Iraq. Il Parlamento iracheno vota l’espulsione dei militari Usa

di Shorsh Surme

Potrebbe tradursi con una spaccatura insanabile la decisione di ieri del Parlamento iracheno di espellere le truppe statunitensi dall’Iraq a seguito dell’uccisone del generale iraniano Qassem Soleimani in un raid Usa lo scorso venerdì.
L’iniziativa è stata infatti sostenuta dai parlamentari sciiti, che detengono la maggioranza dei seggi al Parlamento federale, ma i deputati sunniti e curdi si sono astenuti o non hanno partecipato al voto in quanto contrari all’abolizione dell’accordo con gli Usa.
Dopo il voto del Parlamento la coalizione internazionale ha sospeso tutte le operazioni contro il gruppo terroristico dello Stato Islamico per concentrare le forze nella protezione dei militari di Stati Uniti, Regno Unito, Italia e di altre truppe presenti in Iraq.

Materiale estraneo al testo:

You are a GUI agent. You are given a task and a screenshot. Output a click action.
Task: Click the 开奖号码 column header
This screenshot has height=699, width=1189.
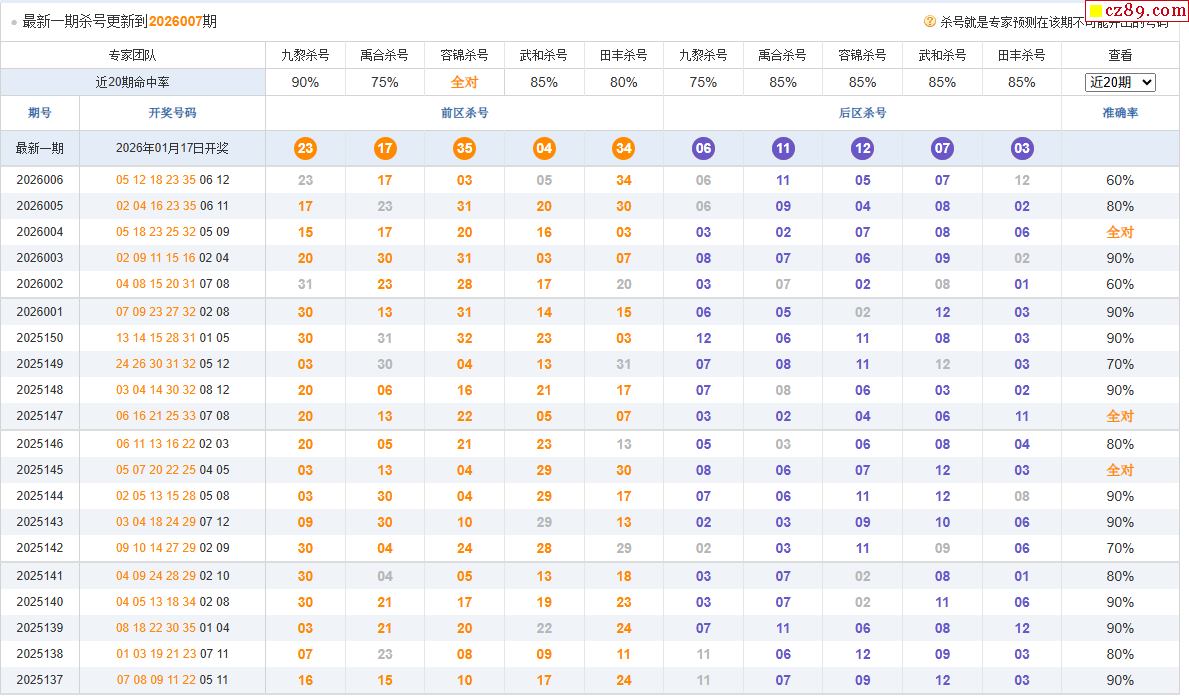[x=172, y=113]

Dal comando dell’operazione Inherent Resolve (operazione militare Usa contro l’Isis) è infatti stato comunicato che la coalizione negli ultimi due mesi è stata “totalmente impegnata” a proteggere le sue basi alla luce di “ripetuti attacchi missilistici” da parte delle milizie filo-iraniane. “Ciò ha limitato la nostra capacità di interagire con i partner e di supportare le loro operazioni contro il Daesh, e pertanto abbiamo sospeso queste attività, soggetta a una revisione continua”, ha affermato il comando.
Attualmente ci sono circa 6mila i militari Usa con base in Iraq, la cui funzione principale era quella di addestrare l’esercito iracheno nelle operazioni anti-Isis, ma col tempo la loro presenza è diventata controversa.

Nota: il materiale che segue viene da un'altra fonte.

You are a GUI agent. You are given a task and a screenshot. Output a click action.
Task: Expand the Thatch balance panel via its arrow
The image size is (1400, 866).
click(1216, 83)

Vi è un notevole malcontento in Iraq per il fatto che Donald Trump avesse autorizzato questa azione senza alcun preavviso al Congresso Usa e alle autorità irachene.
Il voto del parlamento iracheno chiede specificamente l’annullamento dell’accordo in base al quale gli Stati Uniti hanno inviato truppe in Iraq più di quattro anni fa per aiutare il paese nella lotta contro l’Isis. Anche la Gran Bretagna ha sospeso le attività dei propri 400 militari, solitamente impiegati a fianco di quelli statunitensi.
L’ostilità nei confronti delle truppe statunitensi in Iraq è aumentata nelle ultime settimane, con il crescersi delle tensioni tra Washington e Teheran. Alla fine di dicembre un contractor americano è stato ucciso e diversi membri del personale di servizio sono rimasti feriti in un attacco missilistico alla base di Kirkuk, azione alla quale è seguito un bombardamento usa sulle milizie sciite irachene (23 morti) e quindi l’assalto dimostrativo dei manifestanti all’ambasciata Usa.
L’Operazione Inherent Resolve ha fatto sapere di sperare che possa riprendere le attività contro l’Isis: “Rimaniamo pronti a riportare tutta la nostra attenzione e gli sforzi al nostro obiettivo comune di garantire la sconfitta duratura di Daesh”.